At the same time, ChoicePoint announced that the Securities and Exchange Commission has launched an informal inquiry into trades of company stock made by the company’s CEO Derek V. Smith and COO Doug Curling. Smith and Curling realized a profit of $16.6 million on stock sold during the time between the internal disclosure that scam artists had received ChoicePoint Data and the company’s public disclosure of the sale.
The SEC actions are accompanied by requests from a variety of state Attorneys General for information that would help determine if ChoicePoint has violated state laws regarding consumer protection, according to a ChoicePoint document filed with the SEC. ChoicePoint did not list which states have requested this information, but did indicate that it would cooperate with the authorities in these inquiries.
In limiting its sales of sensitive personal information, ChoicePoint announced that any distribution of such data must meet one of three criteria. Going forward, such sales must:
* Support consumer driven transactions where the data is needed to further relationships such as insurance, employment, and tenant screening or to provide access to their own data;
* Provide authentication or fraud prevention tools to large, accredited corporate customers where consumers have existing relationships. This includes information tools for identity verification, customer enrollment, and insurance claims; or
* Assist federal, state and local government and criminal justice agencies in their important missions.
The company has further set up an independent office of credentialing, compliance and privacy. This office, which is based in Washington, DC and not in its headquarter city of Alpharetta, GA, will report to the board of directors’ privacy committee.
In a statement, ChoicePoint management indicated that the actions it is taking regarding evaluating its customer base will reduce the company’s core revenue by between $15-$20 million during 2005. Management also said that it would incur $2 million in credit report and monitoring service fees for consumers affected by the data sale.
The company is already the target of at least one shareholder class action lawsuit. Schiffrin & Barroway, a law firm based in Radnor, PA, named ChoicePoint, Smith, Curling and CFO Steven Surbaugh in its complaint. The suit was brought on behalf of all purchasers of the company’s common stock between April 22, 2004 and March 3, 2005.

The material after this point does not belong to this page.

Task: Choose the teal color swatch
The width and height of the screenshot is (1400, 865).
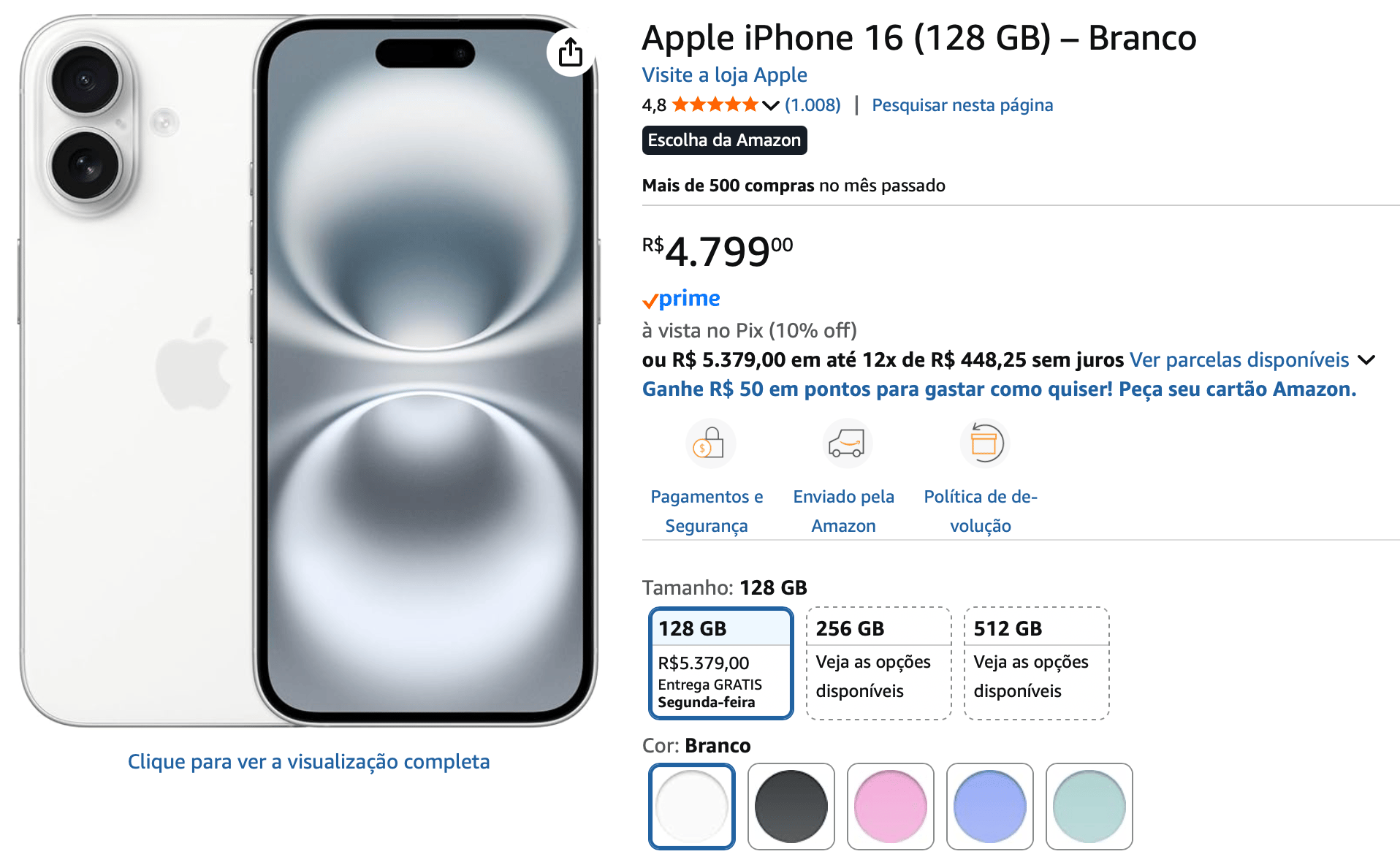Action: (1089, 807)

The suit alleges that the defendants issued a series of material misrepresentations to the market regarding ChoicePoint’s financial condition, thereby inflating the price of the company’s stock, and that it failed to disclose material adverse facts which were known to them.
ChoicePoint maintains that the sales were part of a pre-arranged series of stock sales that had been approved by its board of directors before the disclosures.